Since the 1960s, in the field of environmental economics and management (Callan and Thomas 2015) both concepts of “sustainability” and “circular economy” are gathering momentum (see for instance Geissdoerfer et al. 2017). These authors do link the two concepts in their recent research question, The Circular Economy—A New Sustainable Paradigm? They state that for “academia, industry and policymakers, the similarities and differences between both concepts remain ambiguous.” Geissdoerfer et al. make reference to several hundreds of definitions! Scott T. Young and K. Kathy Dhanda, in Sustainability: Essentials for Business (2013), a book offering immense understanding of the interaction between the needs of society versus the ecological limits on natural resources, listed more than 500 definitions of sustainability!

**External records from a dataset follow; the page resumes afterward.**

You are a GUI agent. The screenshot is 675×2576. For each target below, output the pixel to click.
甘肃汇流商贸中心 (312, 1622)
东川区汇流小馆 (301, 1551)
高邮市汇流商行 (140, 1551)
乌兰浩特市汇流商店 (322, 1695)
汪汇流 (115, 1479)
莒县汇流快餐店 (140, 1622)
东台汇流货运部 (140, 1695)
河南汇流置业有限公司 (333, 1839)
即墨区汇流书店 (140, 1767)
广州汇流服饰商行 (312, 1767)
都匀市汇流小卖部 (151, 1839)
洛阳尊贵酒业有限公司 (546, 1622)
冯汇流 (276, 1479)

Some of them are easy to remember, such as the term 3P, which stands for people, planet, and profits; it states that companies need to measure their impacts not only on the bottom line (profits) but also on the community (people) and the environment (planet). In that view, businesses’ responsibility extends to all stakeholders, in all domains of social life and in the long run. This global performance achievement is the core of sustainability, a very ambitious objective for entrepreneurship. Ambitious does not mean impossible. We do think that entrepreneurial initiatives are essential to tackle the huge problem of sustainability because enterprises have—more so than other organizations like international institutions or national states—the capacity to be reactive in a short time and the ability to introduce, in an autonomous way, radical change (at least in a free market economy).
Circular economy, in its classical acceptance, is linked to the idea that waste, once adequately treated, can become a resource again, through the creation of closed circular loops in the production–consumption chain. The diverse schools of thought, in the frame of that thinking (“cradle to cradle,” biomimicry, industrial ecology, blue economy, regenerative design, eco-design, and others) are identified in the well-known British Ellen MacArthur Foundation publications. This foundation goes further and lays out two essential elements of the circular economy: the regeneration and protection of natural capital on the one hand, and efficient use of natural resources on the other. Hence the challenge of the circular economy is to align our human production and consumption cycles with the natural regulatory functions that make up the rate of natural capital regeneration.